- Reading passage
○ ○ ○

7.0 KiB
Runtime Linkage Verification - Operational Runbook
Audience: Platform operators, SREs, security engineers Related: Runtime Linkage Guide, Function Map V1 Contract
Overview
This runbook covers production deployment and operation of the runtime linkage verification system. The system uses eBPF probes to observe function calls and verifies them against declared function maps.
Prerequisites
- Linux kernel 5.8+ (for eBPF CO-RE support)
CAP_BPFandCAP_PERFMONcapabilities for the runtime agent- BTF (BPF Type Format) enabled in kernel config
- Stella runtime agent deployed as a DaemonSet or sidecar
Deployment
Runtime Agent Configuration
The Stella runtime agent (stella-runtime-agent) attaches eBPF probes based on function map predicates. Configuration via environment or YAML:
runtime_agent:
observation_store:
type: "memory" # or "postgres", "valkey"
retention_hours: 72
max_batch_size: 1000
probes:
max_concurrent: 256
attach_timeout_ms: 5000
default_types: ["uprobe", "kprobe"]
export:
format: "ndjson"
flush_interval_ms: 5000
output_path: "/var/stella/observations/"
Probe Selection Guidance
| Category | Probe Type | Use Case |
|---|---|---|
| Crypto functions | uprobe |
OpenSSL/BoringSSL/libsodium calls |
| Network I/O | kprobe |
connect/sendto/recvfrom syscalls |
| Auth flows | uprobe |
PAM/LDAP/OAuth library calls |
| File access | kprobe |
open/read/write on sensitive paths |
| TLS handshake | uprobe |
SSL_do_handshake, TLS negotiation |
Prioritization:
- Start with crypto and auth paths (highest security relevance)
- Add network I/O for service mesh verification
- Expand to file access for compliance requirements
Resource Overhead
Expected overhead per probe:
- CPU: ~0.1-0.5% per active uprobe (per-call overhead ~100ns)
- Memory: ~2KB per attached probe + observation buffer
- Disk: ~100 bytes per observation record (NDJSON)
Recommended limits:
- Max 256 concurrent probes per node
- Observation buffer: 64MB
- Flush interval: 5 seconds
- Retention: 72 hours (configurable)

○ ○ ○

- Short exercise
Extend the runtime linkage verification runbook, picking up after its last line. The material that comes next is separate from the runbook.

[Text and item location entries]
○ ○ ○

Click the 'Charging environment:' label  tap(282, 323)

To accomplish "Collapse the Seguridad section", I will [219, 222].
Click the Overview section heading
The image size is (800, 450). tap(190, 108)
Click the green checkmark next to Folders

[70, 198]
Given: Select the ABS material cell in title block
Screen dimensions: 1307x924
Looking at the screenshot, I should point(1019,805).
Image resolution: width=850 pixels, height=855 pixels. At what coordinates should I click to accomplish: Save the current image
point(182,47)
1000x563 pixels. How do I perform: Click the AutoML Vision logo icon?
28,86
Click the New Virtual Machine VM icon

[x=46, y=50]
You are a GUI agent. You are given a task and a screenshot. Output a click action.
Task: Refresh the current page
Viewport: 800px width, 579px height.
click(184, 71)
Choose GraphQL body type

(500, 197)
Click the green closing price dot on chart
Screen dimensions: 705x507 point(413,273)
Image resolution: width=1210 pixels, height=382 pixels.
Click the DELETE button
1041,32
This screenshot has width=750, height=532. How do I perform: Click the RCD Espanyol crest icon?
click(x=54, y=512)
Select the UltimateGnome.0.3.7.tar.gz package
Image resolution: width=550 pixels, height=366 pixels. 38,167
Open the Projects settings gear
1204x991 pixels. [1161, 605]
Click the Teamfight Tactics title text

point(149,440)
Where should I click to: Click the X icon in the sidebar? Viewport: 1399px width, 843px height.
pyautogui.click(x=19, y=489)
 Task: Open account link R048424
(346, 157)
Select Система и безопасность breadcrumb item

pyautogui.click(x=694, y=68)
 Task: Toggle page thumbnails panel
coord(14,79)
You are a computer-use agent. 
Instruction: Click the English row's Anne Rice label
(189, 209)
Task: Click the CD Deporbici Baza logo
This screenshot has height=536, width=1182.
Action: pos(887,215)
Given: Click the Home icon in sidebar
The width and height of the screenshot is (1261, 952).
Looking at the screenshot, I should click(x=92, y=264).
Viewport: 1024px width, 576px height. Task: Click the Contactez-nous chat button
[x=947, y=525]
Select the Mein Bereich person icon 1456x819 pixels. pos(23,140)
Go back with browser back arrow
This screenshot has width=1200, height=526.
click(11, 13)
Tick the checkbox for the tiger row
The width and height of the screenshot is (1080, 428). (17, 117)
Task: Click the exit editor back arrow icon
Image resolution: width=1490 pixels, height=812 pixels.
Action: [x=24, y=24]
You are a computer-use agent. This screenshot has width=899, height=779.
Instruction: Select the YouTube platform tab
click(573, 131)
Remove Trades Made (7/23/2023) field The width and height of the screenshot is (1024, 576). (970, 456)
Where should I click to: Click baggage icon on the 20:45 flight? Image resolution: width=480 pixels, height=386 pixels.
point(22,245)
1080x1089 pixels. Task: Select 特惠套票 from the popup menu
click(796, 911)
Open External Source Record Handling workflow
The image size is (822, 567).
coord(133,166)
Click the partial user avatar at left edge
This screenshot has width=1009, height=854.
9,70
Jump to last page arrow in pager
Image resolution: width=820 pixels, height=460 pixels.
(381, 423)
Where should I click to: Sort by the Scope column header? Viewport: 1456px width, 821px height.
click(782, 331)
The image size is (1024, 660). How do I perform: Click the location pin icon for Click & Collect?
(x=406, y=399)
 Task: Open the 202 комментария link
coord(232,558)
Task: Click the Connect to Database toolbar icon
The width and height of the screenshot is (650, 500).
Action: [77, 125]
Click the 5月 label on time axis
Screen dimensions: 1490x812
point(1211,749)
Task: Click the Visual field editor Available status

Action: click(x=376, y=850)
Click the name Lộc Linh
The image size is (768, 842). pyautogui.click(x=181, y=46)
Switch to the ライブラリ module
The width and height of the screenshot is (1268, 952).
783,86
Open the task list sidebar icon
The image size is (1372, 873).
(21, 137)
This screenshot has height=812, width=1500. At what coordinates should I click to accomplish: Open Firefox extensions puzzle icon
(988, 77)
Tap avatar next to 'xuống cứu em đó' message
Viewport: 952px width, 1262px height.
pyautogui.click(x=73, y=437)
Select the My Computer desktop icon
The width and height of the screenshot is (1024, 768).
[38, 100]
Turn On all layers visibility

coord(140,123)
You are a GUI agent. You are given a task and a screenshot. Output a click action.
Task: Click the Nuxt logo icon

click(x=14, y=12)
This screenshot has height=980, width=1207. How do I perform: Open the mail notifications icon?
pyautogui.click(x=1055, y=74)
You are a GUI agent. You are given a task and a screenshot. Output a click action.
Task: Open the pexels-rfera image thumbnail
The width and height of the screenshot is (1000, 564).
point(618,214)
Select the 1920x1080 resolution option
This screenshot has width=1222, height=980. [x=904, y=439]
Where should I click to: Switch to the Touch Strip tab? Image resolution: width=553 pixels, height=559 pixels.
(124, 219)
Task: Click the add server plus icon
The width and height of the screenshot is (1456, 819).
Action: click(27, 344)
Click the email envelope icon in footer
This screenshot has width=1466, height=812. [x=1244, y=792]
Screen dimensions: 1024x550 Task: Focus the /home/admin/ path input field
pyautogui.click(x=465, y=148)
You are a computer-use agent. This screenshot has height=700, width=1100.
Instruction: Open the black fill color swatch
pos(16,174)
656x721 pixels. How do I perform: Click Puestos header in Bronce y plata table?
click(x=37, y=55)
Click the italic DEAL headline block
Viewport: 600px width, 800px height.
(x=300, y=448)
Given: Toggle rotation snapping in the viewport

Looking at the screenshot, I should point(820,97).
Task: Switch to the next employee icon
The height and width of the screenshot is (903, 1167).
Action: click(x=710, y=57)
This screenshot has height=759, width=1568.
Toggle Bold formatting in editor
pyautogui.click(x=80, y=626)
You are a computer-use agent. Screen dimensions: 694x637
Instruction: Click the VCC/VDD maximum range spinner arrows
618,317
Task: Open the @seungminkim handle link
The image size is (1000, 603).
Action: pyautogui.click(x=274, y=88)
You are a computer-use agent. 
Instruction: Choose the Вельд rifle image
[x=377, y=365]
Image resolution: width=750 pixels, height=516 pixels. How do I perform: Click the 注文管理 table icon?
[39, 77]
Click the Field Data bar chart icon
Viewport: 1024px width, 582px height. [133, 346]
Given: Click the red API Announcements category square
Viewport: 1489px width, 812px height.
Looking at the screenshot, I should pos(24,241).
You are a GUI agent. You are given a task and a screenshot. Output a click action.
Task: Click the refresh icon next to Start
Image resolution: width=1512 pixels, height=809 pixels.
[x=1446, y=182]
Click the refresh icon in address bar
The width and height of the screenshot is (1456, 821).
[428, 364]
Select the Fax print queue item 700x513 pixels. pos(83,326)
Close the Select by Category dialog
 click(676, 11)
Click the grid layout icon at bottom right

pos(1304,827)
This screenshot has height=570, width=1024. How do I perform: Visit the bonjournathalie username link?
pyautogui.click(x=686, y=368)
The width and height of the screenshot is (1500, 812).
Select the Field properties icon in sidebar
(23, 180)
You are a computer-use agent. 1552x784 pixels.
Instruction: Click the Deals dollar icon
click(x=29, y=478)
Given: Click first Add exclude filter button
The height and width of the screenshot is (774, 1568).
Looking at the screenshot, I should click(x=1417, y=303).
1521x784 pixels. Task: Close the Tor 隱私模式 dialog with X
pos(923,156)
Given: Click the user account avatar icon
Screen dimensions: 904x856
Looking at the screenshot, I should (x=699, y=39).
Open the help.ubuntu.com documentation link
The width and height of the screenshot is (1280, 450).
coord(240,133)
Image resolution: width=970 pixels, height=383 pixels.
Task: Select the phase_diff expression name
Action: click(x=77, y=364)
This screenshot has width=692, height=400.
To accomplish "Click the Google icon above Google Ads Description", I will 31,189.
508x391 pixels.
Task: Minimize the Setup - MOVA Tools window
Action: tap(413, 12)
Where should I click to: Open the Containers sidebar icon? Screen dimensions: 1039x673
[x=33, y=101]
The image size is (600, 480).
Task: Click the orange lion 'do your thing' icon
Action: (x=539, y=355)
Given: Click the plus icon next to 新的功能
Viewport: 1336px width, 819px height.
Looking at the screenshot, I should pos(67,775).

○ ○ ○

- Reply
Operations
Generating Function Maps
Run generation as part of CI/CD pipeline after SBOM generation:
# In CI after SBOM generation
stella function-map generate \
--sbom ${BUILD_DIR}/sbom.cdx.json \
--service ${SERVICE_NAME} \
--hot-functions "crypto/*" --hot-functions "net/*" --hot-functions "auth/*" \
--min-rate 0.95 \
--window 1800 \
--build-id ${CI_BUILD_ID} \
--output ${BUILD_DIR}/function-map.json
Store the function map alongside the container image (OCI referrer or artifact registry).
Continuous Verification
Set up periodic verification (cron or controller loop):
# Every 30 minutes, verify the last hour of observations
stella function-map verify \
--function-map /etc/stella/function-map.json \
--from "$(date -d '1 hour ago' -Iseconds)" \
--to "$(date -Iseconds)" \
--format json --output /var/stella/verification/latest.json
Monitoring
Key metrics to alert on:
| Metric | Threshold | Action |
|---|---|---|
observation_rate |
< 0.80 | Warning: coverage dropping |
observation_rate |
< 0.50 | Critical: significant coverage loss |
unexpected_symbols_count |
> 0 | Investigate: undeclared functions executing |
probe_attach_failures |
> 5% | Warning: probe attachment issues |
observation_buffer_full |
true | Critical: observations being dropped |
Alert Configuration
alerts:
- name: "function-map-coverage-low"
condition: observation_rate < 0.80
severity: warning
description: "Function map coverage below 80% for {service}"
runbook: "Check probe attachment, verify no binary update without map regeneration"
- name: "function-map-unexpected-calls"
condition: unexpected_symbols_count > 0
severity: info
description: "Unexpected function calls detected in {service}"
runbook: "Review unexpected symbols, regenerate function map if benign"
- name: "function-map-probe-failures"
condition: probe_attach_failure_rate > 0.05
severity: warning
description: "Probe attachment failure rate above 5%"
runbook: "Check kernel version, verify BTF availability, check CAP_BPF"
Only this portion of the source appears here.